The software does not support DTS or MPEG2, as these features were removed.

===WD TV Media Player (WD TV 2nd Gen)===
Released in July 2014. (NTSC model number WDBYMN0000NBK, PAL model number WDBPUF0000NBK). Identical hardware to the WDTV Live Streaming but missing Netflix. This last version of the WDTV was finally discontinued by Western Digital in June 2016 and is no longer available for sale through the manufacturer.

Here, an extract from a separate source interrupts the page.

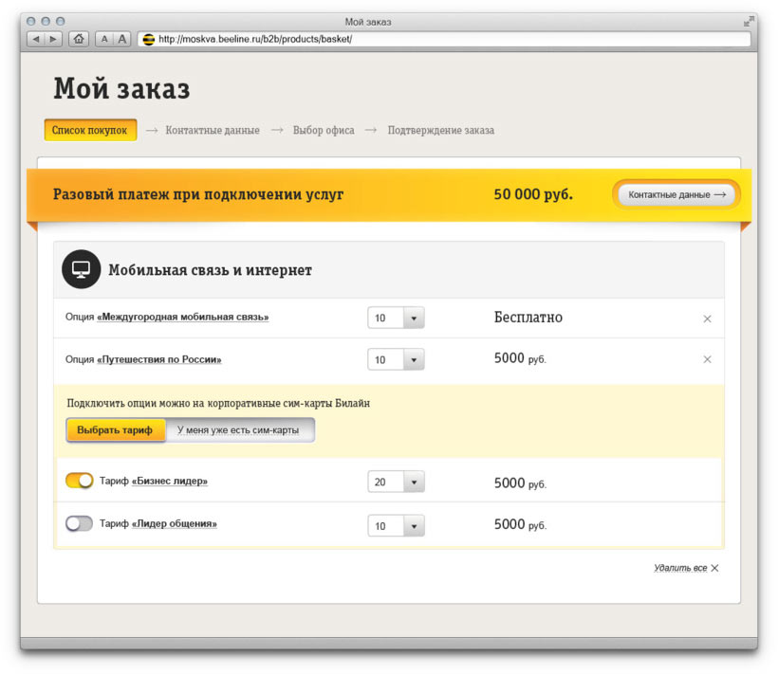Open quantity dropdown for «Путешествия по России»
The image size is (778, 674).
(x=414, y=360)
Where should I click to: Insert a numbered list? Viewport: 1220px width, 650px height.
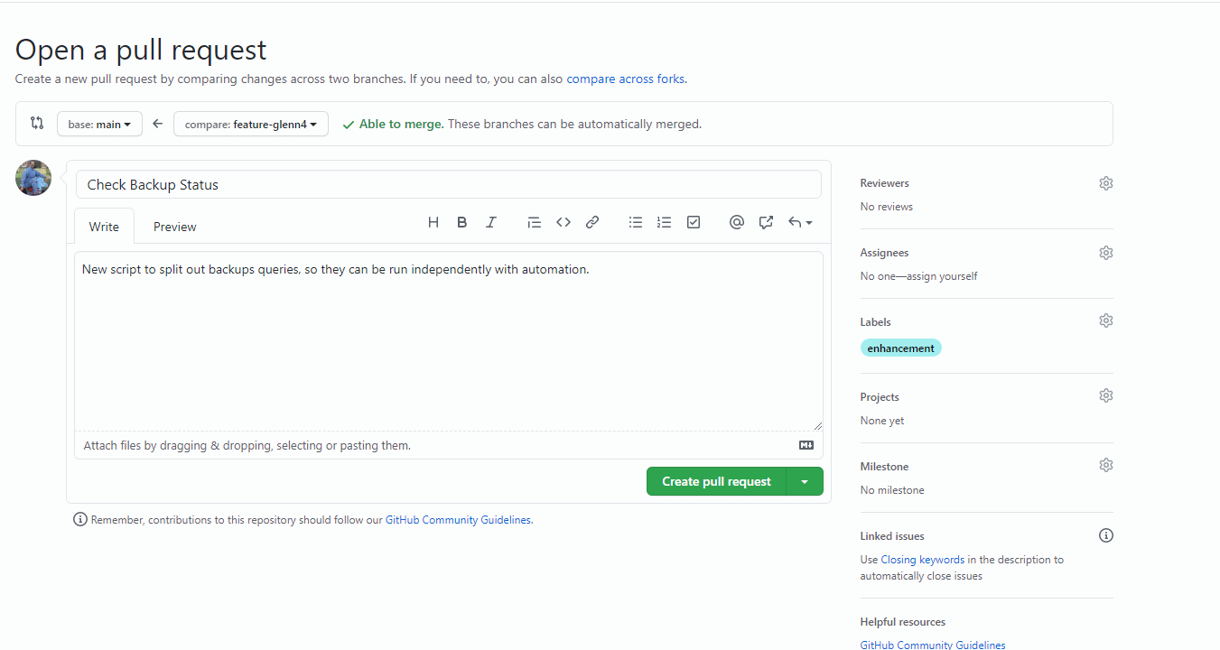click(665, 222)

| Model | Audio out | Video out | Built in | Online |
| WD TV | 1 HDMI 1.3 1 Fiber Optic 1 RCA | 1 HDMI 1.3 1 Composite 1080i/p 720p 576i/p (PAL) 480i/p (NTSC) | 2 USB 2.0 1 Ethernet Wi-Fi | Facebook AccuWeather Deezer (Premium+ service required) Spotify (Premium service required) Flingo TuneIn YouTube Pandora Flickr Live365.com Mediafly Funspot |
Supported formats
| Video | AVI (Xvid, AVC, MPEG1/2/4) MPG/MPEG, VOB MKV (h.264, x.264, AVC, MPEG1/2/4, VC-1) TS/TP/M2T (MPEG1/2/4, AVC, VC-1) MP4/MOV (MPEG4, h.264) M2TS, WMV9, FLV (h.264) |  |  |
| Photo | JPEG, GIF, TIF/TIFF, BMP, PNG |  |  |
| Audio | MP3, WAV/PCM/LPCM, WMA, AAC, FLAC (up to 24/192) MKA, AIF/AIFF, OGG, Dolby Digital, DTS |  |  |
| Playlist | PLS, M3U, WPL |  |  |
| Subtitle | SRT, ASS, SSA, SUB, SMI |  |  |
| File systems | FAT32, NTFS, HFS+, NFS |  |  |

==Hacking==
The WD TV has been hacked to enable further options, including using external optical drives, Ethernet connection via USB to Ethernet adapters, bittorrent downloading and improved thumbnail preview images. The newest versions of the WD TV (Streaming Media) have encrypted firmware and there were efforts to continue hacking them.